Supporting remote learning
Online learning is not the next big thing, it is the now big thing. - Donna J. Abernathy
For Edufuturists’ Dan Fitzpatrick, butterflies were bouncing around his stomach as he opened his eyes this morning, a million thoughts of remote learning quickly rushed back into his head and the flood of emails from anxious colleagues made his phone light up the dark room. It’s Monday and it’s the first day of school closures in the UK.
On Thursday evening Boris Johnson, UK Prime Minister, announced that students were having to put education on hold. For many schools, this could not be further from the truth. Dan’s school has spent the last week tweaking their online learning strategies, using Google for Education, so that they can utilize it for full-time distance learning, during the COVID-19 schools closures. Today is judgment day. #HomeSchooling is the number one UK trend on Twitter as it reaches midday. Parents, teachers and students from all over the country are sharing stories of how learning is taking place at home. One thing is evident, there is a huge gulf between their experiences.

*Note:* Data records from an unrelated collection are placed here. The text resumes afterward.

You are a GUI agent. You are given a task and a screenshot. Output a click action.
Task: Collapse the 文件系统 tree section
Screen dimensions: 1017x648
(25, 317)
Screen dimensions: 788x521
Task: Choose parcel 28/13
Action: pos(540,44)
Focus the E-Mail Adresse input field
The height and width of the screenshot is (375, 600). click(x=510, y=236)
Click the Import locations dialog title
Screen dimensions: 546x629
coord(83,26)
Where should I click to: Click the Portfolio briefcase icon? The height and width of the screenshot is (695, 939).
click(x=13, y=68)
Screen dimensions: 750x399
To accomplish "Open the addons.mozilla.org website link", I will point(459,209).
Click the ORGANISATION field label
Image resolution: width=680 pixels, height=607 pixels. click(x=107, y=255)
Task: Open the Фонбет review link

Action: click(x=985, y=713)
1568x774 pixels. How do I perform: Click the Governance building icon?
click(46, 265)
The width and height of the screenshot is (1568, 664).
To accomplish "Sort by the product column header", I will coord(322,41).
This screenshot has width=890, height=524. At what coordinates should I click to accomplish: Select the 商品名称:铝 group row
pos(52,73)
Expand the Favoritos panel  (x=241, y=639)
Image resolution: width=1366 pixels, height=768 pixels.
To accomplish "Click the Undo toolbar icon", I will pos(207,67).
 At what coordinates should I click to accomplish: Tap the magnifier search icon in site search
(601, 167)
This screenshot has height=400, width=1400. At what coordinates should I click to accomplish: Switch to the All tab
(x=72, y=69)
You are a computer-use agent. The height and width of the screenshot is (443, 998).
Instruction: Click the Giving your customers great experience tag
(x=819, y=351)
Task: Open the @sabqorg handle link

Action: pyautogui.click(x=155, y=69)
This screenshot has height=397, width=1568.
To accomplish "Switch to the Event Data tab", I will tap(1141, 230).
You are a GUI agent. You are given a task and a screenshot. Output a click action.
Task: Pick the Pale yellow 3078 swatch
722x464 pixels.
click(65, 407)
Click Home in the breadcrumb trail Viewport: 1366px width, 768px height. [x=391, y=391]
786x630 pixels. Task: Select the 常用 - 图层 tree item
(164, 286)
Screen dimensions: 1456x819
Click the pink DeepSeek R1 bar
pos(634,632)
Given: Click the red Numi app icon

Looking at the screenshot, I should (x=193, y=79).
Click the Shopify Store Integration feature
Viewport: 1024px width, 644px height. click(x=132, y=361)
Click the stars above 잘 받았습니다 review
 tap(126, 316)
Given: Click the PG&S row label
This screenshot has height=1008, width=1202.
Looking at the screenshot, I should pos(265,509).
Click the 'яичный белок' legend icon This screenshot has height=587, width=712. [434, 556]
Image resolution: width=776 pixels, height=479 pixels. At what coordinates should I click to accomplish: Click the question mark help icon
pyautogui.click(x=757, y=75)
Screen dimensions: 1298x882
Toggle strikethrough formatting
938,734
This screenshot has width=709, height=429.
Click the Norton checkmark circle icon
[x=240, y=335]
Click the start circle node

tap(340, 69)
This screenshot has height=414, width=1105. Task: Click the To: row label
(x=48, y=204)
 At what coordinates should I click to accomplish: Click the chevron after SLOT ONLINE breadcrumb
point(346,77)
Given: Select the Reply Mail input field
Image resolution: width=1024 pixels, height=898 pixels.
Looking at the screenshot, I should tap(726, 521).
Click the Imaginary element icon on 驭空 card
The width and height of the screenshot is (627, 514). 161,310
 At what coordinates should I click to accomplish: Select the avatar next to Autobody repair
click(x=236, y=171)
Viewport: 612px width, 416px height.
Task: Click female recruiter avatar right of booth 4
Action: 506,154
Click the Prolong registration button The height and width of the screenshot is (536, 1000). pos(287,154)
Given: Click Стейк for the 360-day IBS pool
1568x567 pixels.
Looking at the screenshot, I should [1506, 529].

Dan’s school is following normal timetables and teachers are teaching in real time using Google Classroom and Google Meet. First reports back are full of hope. It’s working very well. Many other schools and colleges are following suit, using cloud technology to make learning happen in real time. However, we're afraid that over the coming weeks many senior leaders in education are going to hear these stories of students learning and making progress, using cloud technology, and ask the question “Why aren’t we doing the same?”.
School is not the building, it’s the community
A culture of connectivity must be at the heart of a school. When this happens relationships happen, when relationships happen learning happens. The life-blood of a school is this web of communication. School is not the building, it’s the community. Over the past decade cloud technology has advanced so much that it now offers schools ways of connecting that wouldn’t have been dreamed of last century, whether you’re using Google for Education, Office 365, Apple Education or other cloud platforms. Other cloud tools that assist this communication are offering phenomenal accessibility features (see Jason Carol’s Blog “Coronavirus and Remote Learning”, where he explains how the Texthelp tools can help with distance learning.)
In a simplistic way, when it comes to educational cloud technology, our schools, colleges and universities can be categorized in three ways:
- Those who have embraced this technology to assist with home and school learning
- Those who have been cautious and kept it at arm's length
- Those who have outrightly rejected this technology
As we enter a time of school closures, we are now finding that schools in the first category are only having to make adjustments to their online systems to be ready for full remote learning from home. Those schools in category two are struggling to catch up, but with hard work some are making changes. It is those schools in category three that will struggle the most. Many of these schools are sending packs of worksheets home to students. This is the best they can do given the circumstances. However learning depends on connectivity: access to a teacher, affirmation, timely feedback, dynamic information sharing, an authentic audience etc. This can’t be done at home with a worksheet, but it can be done at home with tools like Google Classroom, Google Meet and the Texthelp tools.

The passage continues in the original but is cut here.